Performance analysis without the pin
How we rebuilt the chat surface so users could actually ask about a subject and get an answer.
The placeholder that should not have been there
A user types "analyze my performance in math." We had a real answer ready. A whole pipeline of attempt normalization, topic aggregation, weak-point detection, and study-consistency scoring, all of it sitting one prop away from being rendered. Instead the chat showed:
Per-source attempt detail and question-by-question review will appear here once the pinned assessment finishes loading. If this persists, pin the assessment again from the @ menu.
The product was telling the user to do something they had no reason to know about. That message is technically accurate. The system was waiting for context that would never come, because nobody pins a quiz before asking a question about it. The natural thing to do, the thing every user actually does, is type the subject and expect a real answer.

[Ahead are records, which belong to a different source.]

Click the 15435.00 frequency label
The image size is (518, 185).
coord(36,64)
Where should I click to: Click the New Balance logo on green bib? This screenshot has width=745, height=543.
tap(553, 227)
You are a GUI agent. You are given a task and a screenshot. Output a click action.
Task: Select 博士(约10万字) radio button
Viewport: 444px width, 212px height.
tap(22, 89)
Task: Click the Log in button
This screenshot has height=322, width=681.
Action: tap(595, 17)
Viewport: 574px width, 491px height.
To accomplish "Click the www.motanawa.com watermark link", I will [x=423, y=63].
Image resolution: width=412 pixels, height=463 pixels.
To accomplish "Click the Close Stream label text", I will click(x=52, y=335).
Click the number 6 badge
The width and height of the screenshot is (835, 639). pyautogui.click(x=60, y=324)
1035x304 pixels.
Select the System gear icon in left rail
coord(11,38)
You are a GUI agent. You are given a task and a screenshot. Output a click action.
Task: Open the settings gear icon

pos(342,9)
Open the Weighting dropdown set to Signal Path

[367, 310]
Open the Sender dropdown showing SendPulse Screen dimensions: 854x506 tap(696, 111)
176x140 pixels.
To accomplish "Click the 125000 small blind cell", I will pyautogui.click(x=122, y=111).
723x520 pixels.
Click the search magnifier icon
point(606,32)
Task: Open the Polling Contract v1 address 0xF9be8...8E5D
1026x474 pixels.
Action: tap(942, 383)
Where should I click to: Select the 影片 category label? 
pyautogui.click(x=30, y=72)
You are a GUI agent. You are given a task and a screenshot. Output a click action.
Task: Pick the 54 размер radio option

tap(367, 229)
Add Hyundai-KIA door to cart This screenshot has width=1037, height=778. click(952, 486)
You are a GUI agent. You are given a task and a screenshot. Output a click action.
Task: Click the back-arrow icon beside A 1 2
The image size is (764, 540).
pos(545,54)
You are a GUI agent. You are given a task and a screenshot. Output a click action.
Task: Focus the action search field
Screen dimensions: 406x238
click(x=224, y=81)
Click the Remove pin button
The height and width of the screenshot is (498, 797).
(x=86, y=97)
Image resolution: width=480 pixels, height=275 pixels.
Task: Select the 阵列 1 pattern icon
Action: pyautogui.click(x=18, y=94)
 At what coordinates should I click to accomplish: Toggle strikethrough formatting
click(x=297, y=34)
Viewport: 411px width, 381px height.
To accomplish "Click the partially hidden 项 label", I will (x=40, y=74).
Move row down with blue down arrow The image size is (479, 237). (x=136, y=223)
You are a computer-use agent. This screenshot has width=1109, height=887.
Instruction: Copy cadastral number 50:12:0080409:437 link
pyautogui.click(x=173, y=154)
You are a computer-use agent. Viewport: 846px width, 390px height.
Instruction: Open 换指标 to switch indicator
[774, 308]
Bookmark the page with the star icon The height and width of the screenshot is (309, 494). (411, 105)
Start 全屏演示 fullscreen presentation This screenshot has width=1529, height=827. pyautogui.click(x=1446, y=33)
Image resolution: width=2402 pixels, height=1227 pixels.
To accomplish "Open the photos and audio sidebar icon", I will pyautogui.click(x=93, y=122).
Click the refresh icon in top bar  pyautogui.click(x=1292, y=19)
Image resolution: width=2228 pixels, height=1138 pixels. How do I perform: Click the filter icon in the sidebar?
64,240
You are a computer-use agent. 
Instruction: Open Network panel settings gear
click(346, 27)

That gap is where this work started.
Two paths, one component
The detailed UI was built for one path: pinned content. When a user @-tagged a quiz in the input, the chat already had its full identifier and could resolve attempt history directly from local storage or the server. The renderer asked a single question, "did the user pin something?" If yes, render the rich accordion with per-source breakdown. If no, render the placeholder above and wait.
This was reasonable when pinning was the only way performance analysis was triggered. But the chat agent also exposed a tool for analyzing performance by subject. When a user typed "how am I doing in algebra," the tool ran. The aggregate analyzer produced real data. The narrative came back. Then the rich UI looked at the pinned-summary count, saw zero, and showed the placeholder anyway.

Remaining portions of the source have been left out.